Las palabras y la vida
Alberto Martín Baró
Ignoro si todavía hay mujeres que, al ser preguntadas por su profesión, responden: “Ama de casa” o “Sus labores”.
Mi madre estudió Farmacia, pero no llegó a ejercer de farmacéutica, ni siquiera de auxiliar o, como se decía antiguamente, de mancebo. Al casarse con mi padre, y a pesar de tener durante gran parte de su vida dos muchachas o criadas, fue ama de casa. Y madre muy querida de sus seis hijos.
Hoy me llama la atención el hecho, insólito hace algunos años, de que existen no pocos “amos de casa”, no en el sentido de dueños de la vivienda en que habitan, sino porque son ellos los que se encargan de las tareas domésticas.
Ello puede deberse a que carecen de un empleo o trabajo fuera del hogar, o a que la actividad profesional de la mujer proporciona al matrimonio o a la unidad familiar mayores y mejores ingresos que los del hombre.
En estos casos ya no se habla de conciliación, sino lisa y llanamente de cambio de roles. El marido o pareja masculina asume –y yo conozco bastantes casos en los que lo hace encantado– las labores de la casa y el cuidado de los hijos.
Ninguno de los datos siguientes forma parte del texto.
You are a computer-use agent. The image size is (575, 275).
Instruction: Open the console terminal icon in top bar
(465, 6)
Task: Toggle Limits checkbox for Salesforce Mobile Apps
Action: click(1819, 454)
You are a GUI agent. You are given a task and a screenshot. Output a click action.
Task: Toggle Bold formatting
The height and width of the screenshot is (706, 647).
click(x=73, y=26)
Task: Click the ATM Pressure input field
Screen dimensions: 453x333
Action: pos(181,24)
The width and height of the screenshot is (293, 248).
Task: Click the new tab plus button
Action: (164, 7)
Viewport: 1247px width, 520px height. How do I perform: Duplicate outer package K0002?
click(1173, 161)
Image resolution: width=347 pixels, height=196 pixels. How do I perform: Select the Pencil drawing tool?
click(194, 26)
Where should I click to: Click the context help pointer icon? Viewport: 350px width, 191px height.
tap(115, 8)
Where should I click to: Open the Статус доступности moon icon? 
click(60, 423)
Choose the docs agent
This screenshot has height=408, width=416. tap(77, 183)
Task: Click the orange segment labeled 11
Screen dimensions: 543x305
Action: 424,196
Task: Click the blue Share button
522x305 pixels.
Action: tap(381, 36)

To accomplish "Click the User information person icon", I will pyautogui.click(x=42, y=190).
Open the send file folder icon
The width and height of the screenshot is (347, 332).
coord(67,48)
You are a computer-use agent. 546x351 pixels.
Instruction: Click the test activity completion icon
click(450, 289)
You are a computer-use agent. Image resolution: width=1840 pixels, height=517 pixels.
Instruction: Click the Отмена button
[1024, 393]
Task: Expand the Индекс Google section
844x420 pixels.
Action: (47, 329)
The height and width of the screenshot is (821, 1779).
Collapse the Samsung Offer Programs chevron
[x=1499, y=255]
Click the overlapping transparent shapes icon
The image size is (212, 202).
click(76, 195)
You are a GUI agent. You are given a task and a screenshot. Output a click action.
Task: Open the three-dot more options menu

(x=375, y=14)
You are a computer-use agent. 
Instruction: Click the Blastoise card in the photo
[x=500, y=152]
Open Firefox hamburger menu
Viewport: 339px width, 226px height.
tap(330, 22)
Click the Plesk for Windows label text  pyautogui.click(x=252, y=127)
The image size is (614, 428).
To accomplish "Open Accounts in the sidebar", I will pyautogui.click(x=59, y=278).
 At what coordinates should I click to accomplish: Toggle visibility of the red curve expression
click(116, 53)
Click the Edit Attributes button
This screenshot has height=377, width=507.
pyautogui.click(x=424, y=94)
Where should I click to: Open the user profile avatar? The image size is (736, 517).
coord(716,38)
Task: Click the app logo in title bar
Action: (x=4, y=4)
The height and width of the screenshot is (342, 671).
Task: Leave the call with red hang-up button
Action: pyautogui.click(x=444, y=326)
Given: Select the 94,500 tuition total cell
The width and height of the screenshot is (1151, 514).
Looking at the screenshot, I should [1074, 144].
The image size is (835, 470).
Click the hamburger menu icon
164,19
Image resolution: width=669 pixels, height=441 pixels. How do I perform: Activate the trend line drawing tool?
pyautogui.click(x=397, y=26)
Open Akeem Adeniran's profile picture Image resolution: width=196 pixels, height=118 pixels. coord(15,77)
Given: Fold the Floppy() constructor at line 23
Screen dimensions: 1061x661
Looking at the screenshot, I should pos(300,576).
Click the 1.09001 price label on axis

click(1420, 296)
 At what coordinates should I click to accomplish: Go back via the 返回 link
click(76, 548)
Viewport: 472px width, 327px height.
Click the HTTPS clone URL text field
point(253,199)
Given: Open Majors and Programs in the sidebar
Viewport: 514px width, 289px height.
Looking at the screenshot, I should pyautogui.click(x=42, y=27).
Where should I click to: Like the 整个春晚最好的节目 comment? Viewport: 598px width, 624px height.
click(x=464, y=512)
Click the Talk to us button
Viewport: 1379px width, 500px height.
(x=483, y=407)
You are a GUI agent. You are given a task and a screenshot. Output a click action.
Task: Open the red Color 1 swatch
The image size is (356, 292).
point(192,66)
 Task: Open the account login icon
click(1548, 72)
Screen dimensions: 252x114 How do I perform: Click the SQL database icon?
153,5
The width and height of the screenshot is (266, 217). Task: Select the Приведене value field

O sea, que hace la compra, cuida de que el frigorífico o la despensa estén suficientemente abastecidos, prepara el desayuno, la comida y la cena, limpia la casa, hace las camas, pone el lavavajillas y la lavadora, tiende la ropa, la recoge y plancha si es menester… También lleva a los niños al colegio y va a buscarlos a la salida.
La mujer o pareja femenina echa una mano en estos quehaceres, como antes lo hacía el hombre. En mi larga vida laboral, yo salía de casa a primera hora de la mañana y volvía al atardecer; entonces no había trabajo telemático, que yo sí practiqué una vez jubilado. Así que ayudaba a mi mujer los fines de semana y días de fiesta, más que nada en faenas de limpieza.
He aprendido a cocinar muy tardíamente y me guío por una libretita con las recetas que me dictó mi primera mujer cuando la enfermedad le impidió cualquier actividad en la que se necesitaran las manos.
Hablo con la nuera de mi actual mujer del sinfín de faenas domésticas que jalonan los días de las amas y los amos de casa. Nunca se acaban, son machaconamente repetitivas y, no bien termina una, ya está pidiendo su turno la siguiente.
¿Cómo dar un sentido a estas cansinas labores?
Yo solo le encuentro uno: llenarlas de amor al “conviviente”, denominación que ha adquirido carta de ciudadanía en la pandemia del coronavirus.
Del mismo modo que el o la conviviente nos demuestra su amor entre los pucheros de los que hablaba santa Teresa de Jesús, entre los cuales también “anda el Señor”.